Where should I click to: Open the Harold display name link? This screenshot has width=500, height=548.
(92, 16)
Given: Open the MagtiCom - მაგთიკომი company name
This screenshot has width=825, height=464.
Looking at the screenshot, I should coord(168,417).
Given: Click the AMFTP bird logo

◆ ◆ ◆ ◆

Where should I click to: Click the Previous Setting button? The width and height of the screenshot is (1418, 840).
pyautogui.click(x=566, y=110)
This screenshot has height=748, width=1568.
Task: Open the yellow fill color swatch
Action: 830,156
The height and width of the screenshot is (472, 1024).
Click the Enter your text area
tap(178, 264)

◆ ◆ ◆ ◆

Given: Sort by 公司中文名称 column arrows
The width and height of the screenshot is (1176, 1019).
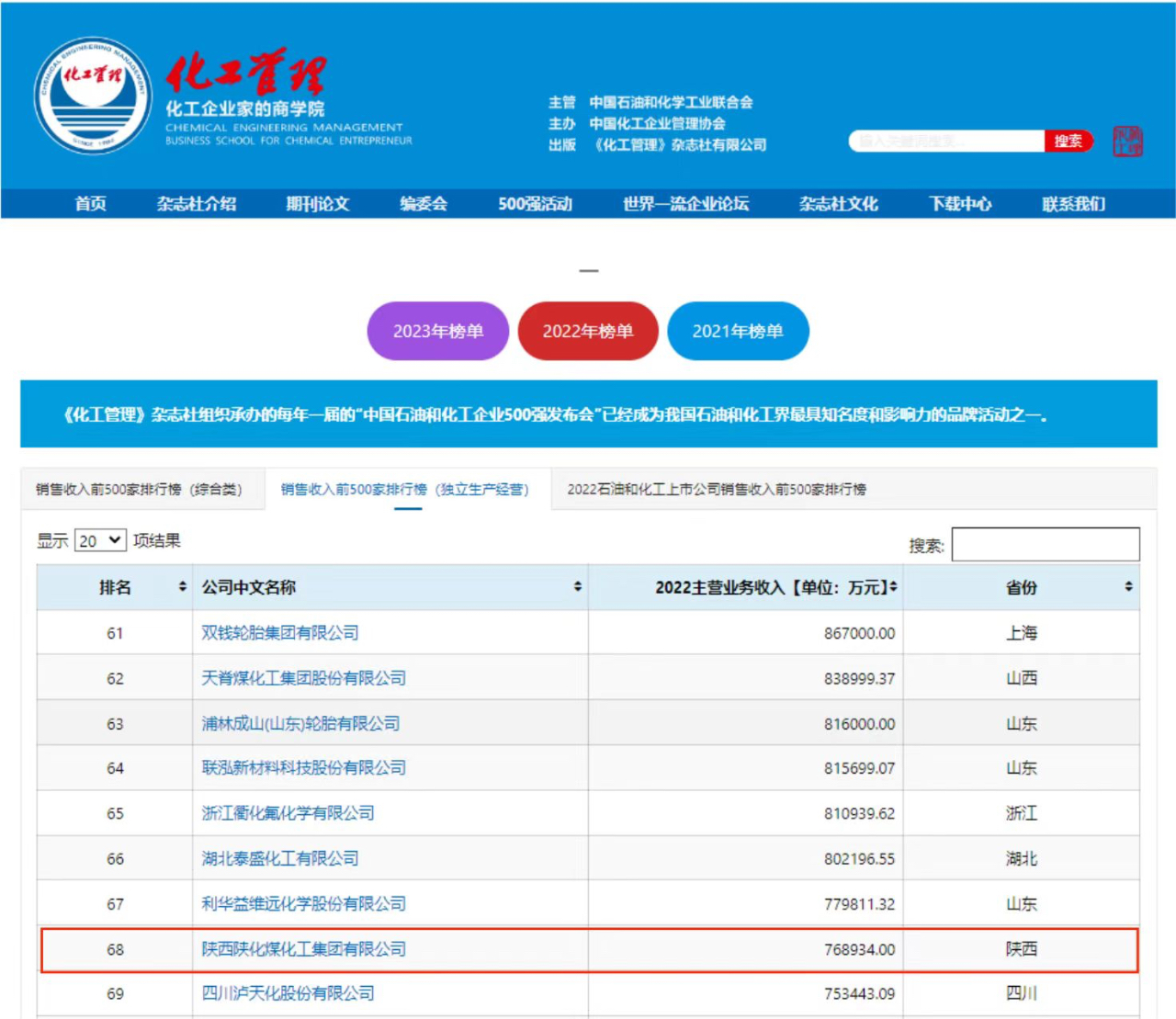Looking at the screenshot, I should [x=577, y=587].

◆ ◆ ◆ ◆

» **WORK TO COMPLETE**
Reproduce exactly the lines above from the line with "This screenshot has width=825, height=464." to the line with "Given: Click the AMFTP bird logo", including both, and add nothing.

» **EXPECTED ANSWER**
This screenshot has width=825, height=464.
Looking at the screenshot, I should coord(168,417).
Given: Click the AMFTP bird logo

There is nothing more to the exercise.